* Exercise directions
Which lines of the listing hold the string "Compartilhar"? Show each of them.

# # #

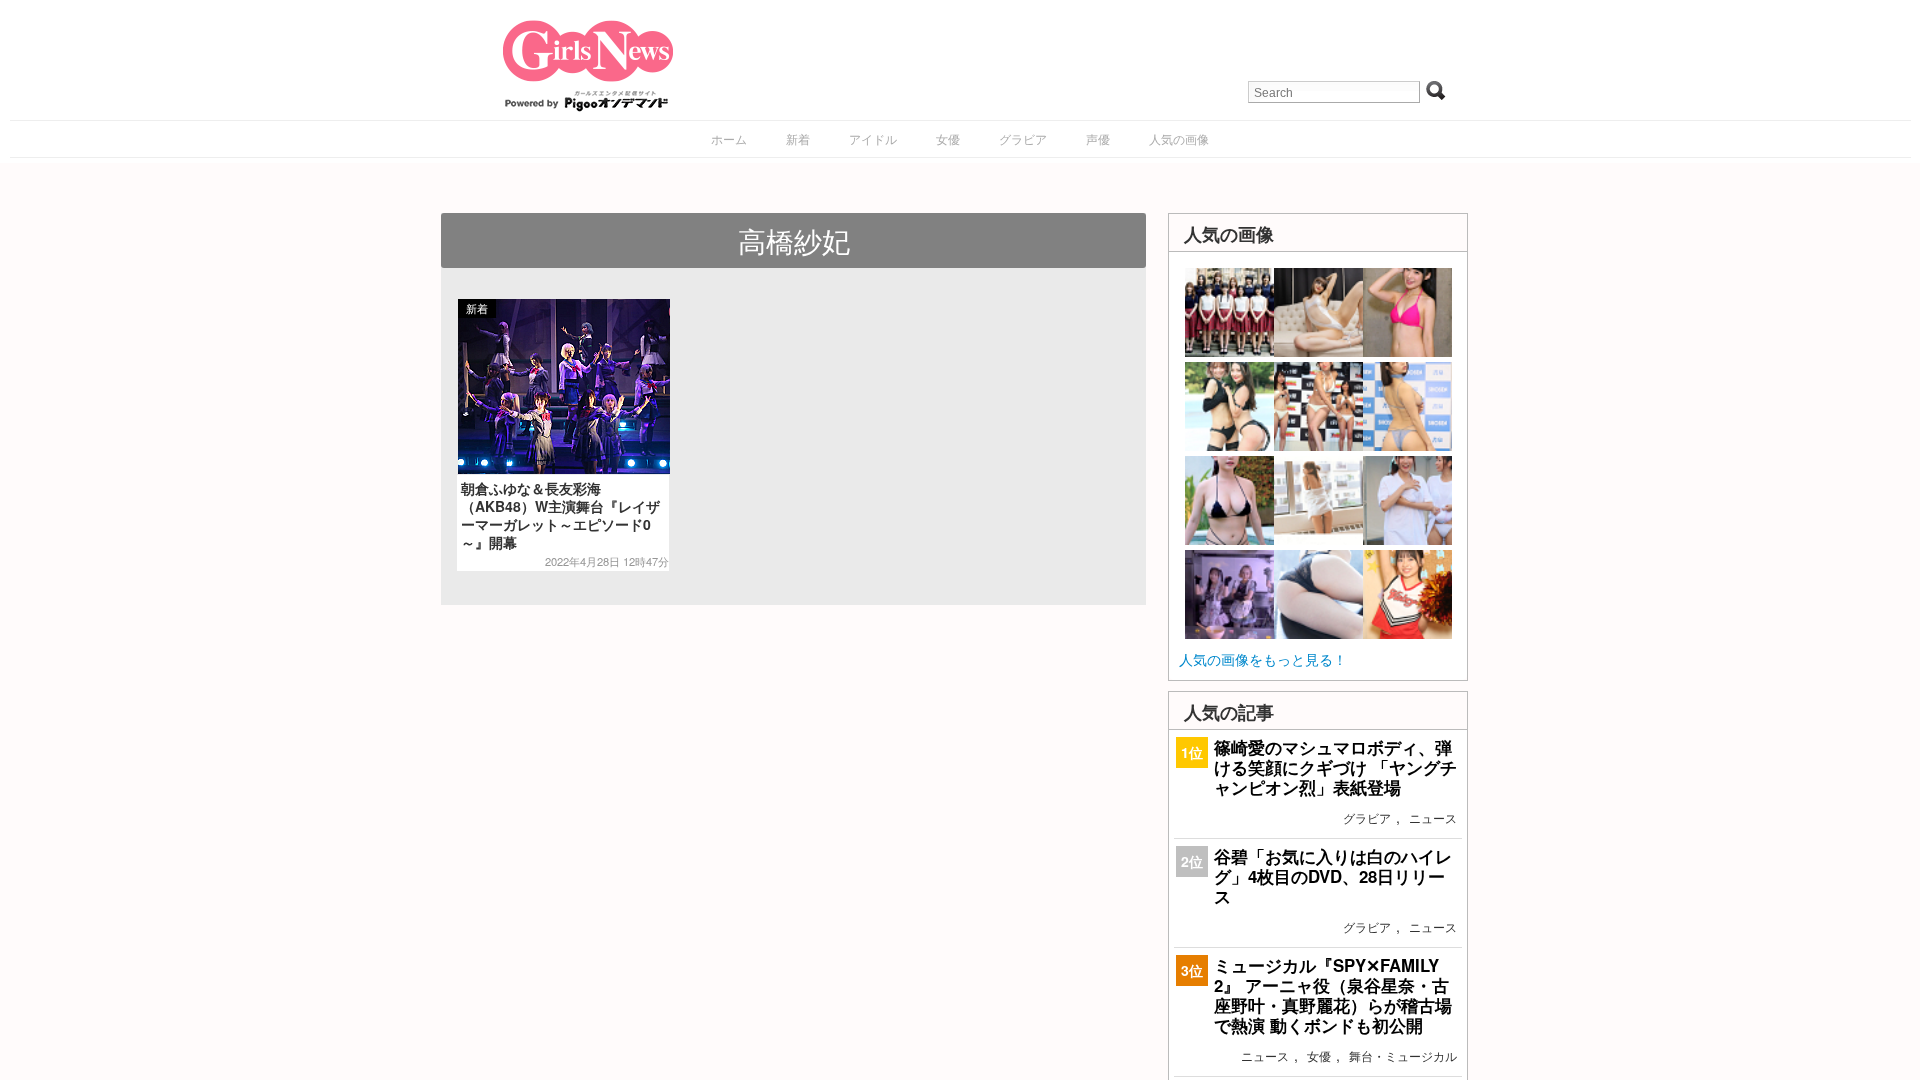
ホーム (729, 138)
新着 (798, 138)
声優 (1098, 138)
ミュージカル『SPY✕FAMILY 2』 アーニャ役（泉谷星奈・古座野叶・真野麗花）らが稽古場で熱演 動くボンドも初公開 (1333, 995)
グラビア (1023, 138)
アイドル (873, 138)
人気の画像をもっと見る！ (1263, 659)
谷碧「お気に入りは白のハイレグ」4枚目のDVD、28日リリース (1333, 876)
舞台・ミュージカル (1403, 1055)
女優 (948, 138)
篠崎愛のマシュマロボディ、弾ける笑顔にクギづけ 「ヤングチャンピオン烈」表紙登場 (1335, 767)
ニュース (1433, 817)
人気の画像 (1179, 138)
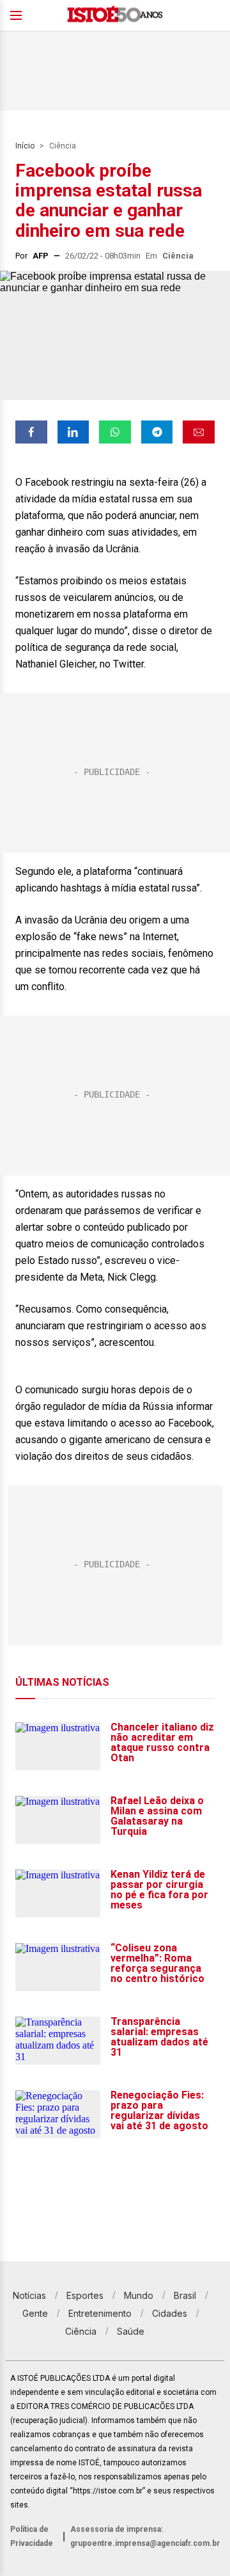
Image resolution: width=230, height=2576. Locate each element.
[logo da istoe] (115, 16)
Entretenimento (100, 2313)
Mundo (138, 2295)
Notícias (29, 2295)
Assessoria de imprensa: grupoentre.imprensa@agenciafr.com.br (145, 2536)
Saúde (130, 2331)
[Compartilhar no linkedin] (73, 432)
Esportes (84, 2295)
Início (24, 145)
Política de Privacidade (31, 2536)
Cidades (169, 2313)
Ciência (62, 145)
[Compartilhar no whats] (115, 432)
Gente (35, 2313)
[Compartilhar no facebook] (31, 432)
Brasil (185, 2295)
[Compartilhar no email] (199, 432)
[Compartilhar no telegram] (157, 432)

# # #

* Answer section
[Compartilhar no linkedin] (73, 432)
[Compartilhar no whats] (115, 432)
[Compartilhar no facebook] (31, 432)
[Compartilhar no email] (199, 432)
[Compartilhar no telegram] (157, 432)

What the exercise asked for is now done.